● **PROBLEM TO WORK ON**: Lines from the one containing "The height and width of the screenshot is (457, 641)." through the final line of the entries below: reproduce them exactly, all of them and only them.

┌─ DATA FOR PROCESSING

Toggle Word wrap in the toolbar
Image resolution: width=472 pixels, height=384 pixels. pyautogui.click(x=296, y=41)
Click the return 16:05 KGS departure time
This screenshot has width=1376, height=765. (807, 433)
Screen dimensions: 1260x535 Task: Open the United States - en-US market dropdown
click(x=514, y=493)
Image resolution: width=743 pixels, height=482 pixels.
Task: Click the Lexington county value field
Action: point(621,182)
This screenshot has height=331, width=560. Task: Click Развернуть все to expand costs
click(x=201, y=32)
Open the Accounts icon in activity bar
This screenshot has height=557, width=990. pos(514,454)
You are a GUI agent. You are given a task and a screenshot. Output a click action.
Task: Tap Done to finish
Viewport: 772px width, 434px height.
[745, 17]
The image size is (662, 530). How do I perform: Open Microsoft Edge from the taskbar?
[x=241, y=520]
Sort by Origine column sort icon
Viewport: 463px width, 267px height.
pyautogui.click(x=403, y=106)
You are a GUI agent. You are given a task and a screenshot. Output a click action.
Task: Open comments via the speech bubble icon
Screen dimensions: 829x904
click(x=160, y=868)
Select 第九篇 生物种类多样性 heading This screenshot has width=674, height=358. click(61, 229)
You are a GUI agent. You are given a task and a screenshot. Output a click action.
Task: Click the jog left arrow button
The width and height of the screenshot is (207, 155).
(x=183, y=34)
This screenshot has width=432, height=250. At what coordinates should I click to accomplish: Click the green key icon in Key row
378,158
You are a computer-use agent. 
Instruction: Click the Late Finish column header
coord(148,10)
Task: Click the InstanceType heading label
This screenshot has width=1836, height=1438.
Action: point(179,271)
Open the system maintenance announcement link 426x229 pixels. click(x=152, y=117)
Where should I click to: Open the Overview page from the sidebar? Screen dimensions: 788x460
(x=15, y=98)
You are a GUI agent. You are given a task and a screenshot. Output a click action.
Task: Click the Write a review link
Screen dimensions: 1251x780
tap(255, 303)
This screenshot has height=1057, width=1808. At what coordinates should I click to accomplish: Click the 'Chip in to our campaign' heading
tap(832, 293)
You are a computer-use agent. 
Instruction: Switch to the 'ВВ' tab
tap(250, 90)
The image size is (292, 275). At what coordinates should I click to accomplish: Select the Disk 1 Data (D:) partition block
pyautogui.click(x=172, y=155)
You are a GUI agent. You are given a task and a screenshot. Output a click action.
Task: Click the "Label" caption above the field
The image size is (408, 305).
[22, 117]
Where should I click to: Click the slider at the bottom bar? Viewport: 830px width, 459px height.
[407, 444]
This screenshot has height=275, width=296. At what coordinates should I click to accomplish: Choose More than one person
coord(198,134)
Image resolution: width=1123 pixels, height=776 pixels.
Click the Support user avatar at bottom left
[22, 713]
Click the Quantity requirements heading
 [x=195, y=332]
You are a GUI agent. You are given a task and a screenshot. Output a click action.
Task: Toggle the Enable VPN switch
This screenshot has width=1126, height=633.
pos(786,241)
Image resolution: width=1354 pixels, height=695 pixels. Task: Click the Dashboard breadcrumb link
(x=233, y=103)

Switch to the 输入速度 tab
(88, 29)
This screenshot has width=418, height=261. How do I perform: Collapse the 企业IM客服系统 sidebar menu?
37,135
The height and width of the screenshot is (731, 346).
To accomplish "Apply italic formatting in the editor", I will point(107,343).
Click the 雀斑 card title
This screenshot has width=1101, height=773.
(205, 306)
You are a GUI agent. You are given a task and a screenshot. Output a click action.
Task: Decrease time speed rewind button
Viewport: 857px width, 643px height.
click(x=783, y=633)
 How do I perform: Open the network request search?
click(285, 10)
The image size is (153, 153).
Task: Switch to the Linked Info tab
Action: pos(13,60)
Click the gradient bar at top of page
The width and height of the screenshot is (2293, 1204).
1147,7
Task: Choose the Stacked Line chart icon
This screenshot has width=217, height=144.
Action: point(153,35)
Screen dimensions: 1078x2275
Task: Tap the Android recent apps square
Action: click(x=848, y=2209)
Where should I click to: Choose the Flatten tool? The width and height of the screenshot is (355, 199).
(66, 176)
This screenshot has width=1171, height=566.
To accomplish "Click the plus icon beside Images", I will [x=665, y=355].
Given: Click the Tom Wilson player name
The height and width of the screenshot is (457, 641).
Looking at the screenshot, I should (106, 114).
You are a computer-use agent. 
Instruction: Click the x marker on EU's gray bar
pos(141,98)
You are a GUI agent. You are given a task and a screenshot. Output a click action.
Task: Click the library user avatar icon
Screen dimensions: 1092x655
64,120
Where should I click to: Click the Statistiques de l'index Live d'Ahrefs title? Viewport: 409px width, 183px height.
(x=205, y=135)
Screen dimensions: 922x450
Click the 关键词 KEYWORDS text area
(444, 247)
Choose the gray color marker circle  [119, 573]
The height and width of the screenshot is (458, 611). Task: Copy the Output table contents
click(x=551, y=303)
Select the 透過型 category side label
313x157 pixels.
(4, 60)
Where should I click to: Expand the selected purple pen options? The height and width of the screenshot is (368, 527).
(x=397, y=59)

└─

● **FINAL ANSWER**:
The height and width of the screenshot is (457, 641).
Looking at the screenshot, I should (106, 114).
You are a computer-use agent. 
Instruction: Click the x marker on EU's gray bar
pos(141,98)
You are a GUI agent. You are given a task and a screenshot. Output a click action.
Task: Click the library user avatar icon
Screen dimensions: 1092x655
64,120
Where should I click to: Click the Statistiques de l'index Live d'Ahrefs title? Viewport: 409px width, 183px height.
(x=205, y=135)
Screen dimensions: 922x450
Click the 关键词 KEYWORDS text area
(444, 247)
Choose the gray color marker circle  [119, 573]
The height and width of the screenshot is (458, 611). Task: Copy the Output table contents
click(x=551, y=303)
Select the 透過型 category side label
313x157 pixels.
(4, 60)
Where should I click to: Expand the selected purple pen options? The height and width of the screenshot is (368, 527).
(x=397, y=59)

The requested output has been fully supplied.